Membrane filtration and centrifugal driving force have been demonstrated as efficient separation techniques to obtain valuable materials [30,31]. Thus, in this study, we inserted a tubular ceramic membrane in the central region of the hydrocyclone to offset the air core and change the turbulence structure for enhancing separation efficiency; when the tubular membrane was used, this hydrocyclone had one inlet and three outlets [32]. The three outlets are overflow, underflow, and filtrate, which satisfy classification and filtration requirements. The numerical solution can be implemented using commercial CFD FLUENT 6.1 software. The previously mentioned LES model implements turbulence simulation. After the flow field within the hydrocyclone was solved, the motion of the particle flow was tracked using the discrete phase model (DPM) in a Lagrangian reference frame. The CFD method can predict hydrocyclone performance under various operating conditions, and this has been confirmed in the literature [20,33,34]. In addition, the tubular membrane was compared by replacing it with a solid cylindrical tube. Traditional hydrocyclone is labeled THC; the hydrocyclone in which a solid cylinder is inserted in the center is labeled SHC; and the hydrocyclone with a tubular ceramic membrane inserted in the center is labeled MHC.

2. Results and Discussion

2.1. Volume Fraction of Air and Velocity Distribution

Many studies have indicated that the central air core and the adjacent part of the flow are a forced vortex [28]; the main vortex turbulence energy consumption within the vortex occurs because of energy transfer and friction losses. When the diameter of the overflow increases, the diameter of air core increases, therefore, large eddy crushing devices [29] can reduce energy loss. Between the inner wall of the hydrocyclone and the overflow pipe, more than one area exists at which the direction of the fluid motion is reversed [35]. The maximum tangential direction speed is usually located inside the diameter position of the overflow pipe.
Figure 1 depicts an overtime air core development chart of the three hydrocyclone patterns in this study. From the chart SHC, because of a solid cylinder, the amount of air volume should be minimal. However, some air still exists around the solid cylinder, which results in an overall maximum diameter of the air core. The THC air core is relatively unstable compared to the MHC air core. Therefore, MHC should be able to offset turbulent energy consumption of the central air core.
Figure 2 depicts an XY plane below the overflow pipe bottom (z = 0.125 m, the position of the overflow entrance) and the distribution liquid volume in the radial direction. The diameter of the air core was approximately 14–15 mm. SHC and MHC centers contain a metal tube and a ceramic tubular membrane to block the original air core area. However, an air core is still generated. In addition, the MHC air core was in the range between 6 and −6 mm. Our inference from the figure was that when the MHC performed outside-in filtration, it functioned not only as a simple cross-flow filtration but also as a doping sweep gas–liquid filtration. As a result, the filtration rate was enhanced. In the future, this filtration should be studied further.
Figure 3 depicts the Z-axis speed distribution of the XY plane below the overflow pipe bottom (z = 0.125 m). The figure shows that the flow rate of the THC at the air core region was considerably higher than those of SHC and MHC. Cilliers and Harrison [36] indicated that reducing the flow vicinity of the overflow outlet reduced the short circuit flow. Because the central location of the tubular ceramic membrane can offset turbulence energy consumption, MHC should be able to reduce the short circuit flow.

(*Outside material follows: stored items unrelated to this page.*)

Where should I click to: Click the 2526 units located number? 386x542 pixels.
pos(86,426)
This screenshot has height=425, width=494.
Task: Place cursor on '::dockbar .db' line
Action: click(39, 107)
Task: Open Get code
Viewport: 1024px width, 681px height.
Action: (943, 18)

2.2. The Concentration and the Filtering Effect of the MHC

MHC is effective in filtration. Figure 4 depicts the filtration rate of MHC at various pressures. The average filtrate can be obtained at approximately 400–450 L/m2-h-bar. Because of the MHC material’s effect of reducing turbulent flow and filtering, the concentration difference between overflow and underflow is the largest and benefits the subsequent drying process. As presented in Table 1, the raw material concentration was 0.35%. For THC, the concentrations from overflow and underflow were 0.30% and 0.42%, respectively; For SHC, the concentrations from overflow and underflow were 0.24% and 0.59%, respectively; however, by using MHC, the concentrations from overflow and underflow were 0.21% and 1.31%, respectively.

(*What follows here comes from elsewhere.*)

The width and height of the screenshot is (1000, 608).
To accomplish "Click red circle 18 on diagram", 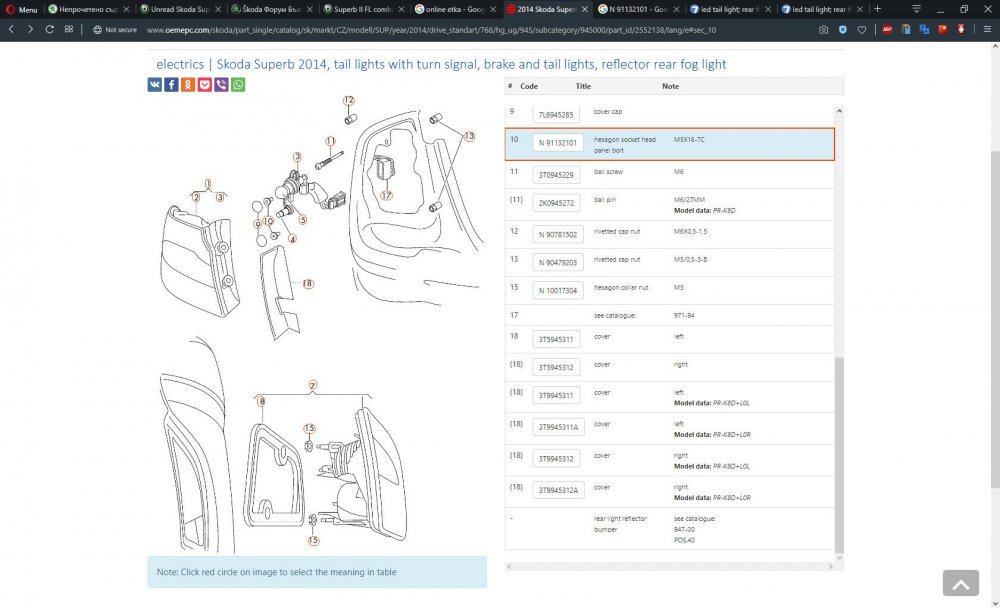I will tap(308, 283).
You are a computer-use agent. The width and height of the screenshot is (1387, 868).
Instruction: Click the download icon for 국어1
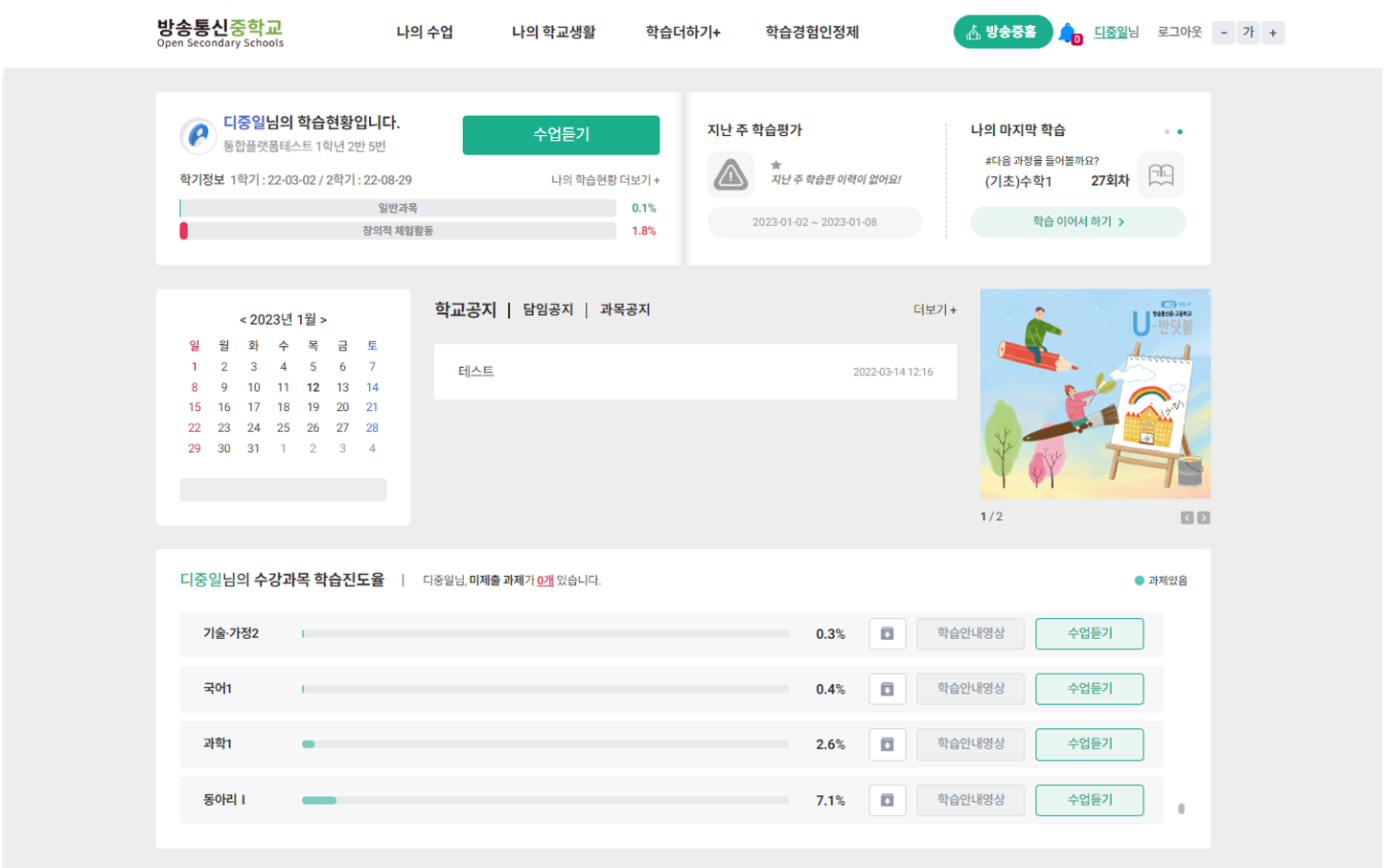tap(887, 690)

2.3. Particle Trajectories

To further understand the particle trajectory in the hydrocyclone, particularly when the particles are released in the vicinity of the overflow, and to determine whether they ultimately left from overflow or underflow, Figure 5 presents the six release positions of the particles in the study. The horizontal position shows intermediate (X = ±0.0115 m) between the water cyclone overflow tube and the wall. The vertical position shows Z = 0.135, 0.145, 0.155 m. The particle density was set to 3200 kg/m3, and the particle sizes were set separately at 1, 5, 10, and 15 μm. According to the simulation result, position 3 of the particle track was slightly different, and those at other positions were similar. Thus, Figure 6 presents the particle trajectory of THC, SHC, and MHC at position 3. For THC, particles of 1, 5, and 10 μm flowed to the overflow outlet, and only 15 μm particles flowed to underflow, which indicates short circuit flow at position 3. Figure 7 indicates that the d50 for the three hydrocyclones is 8.5 μm. For SHC, only 1 μm particles exited from the overflow. This can be attributed to the solid cylinder inside the hydrocyclone, which causes boundary layer variance. For MHC, particles larger than 10 μm flowed to the underflow.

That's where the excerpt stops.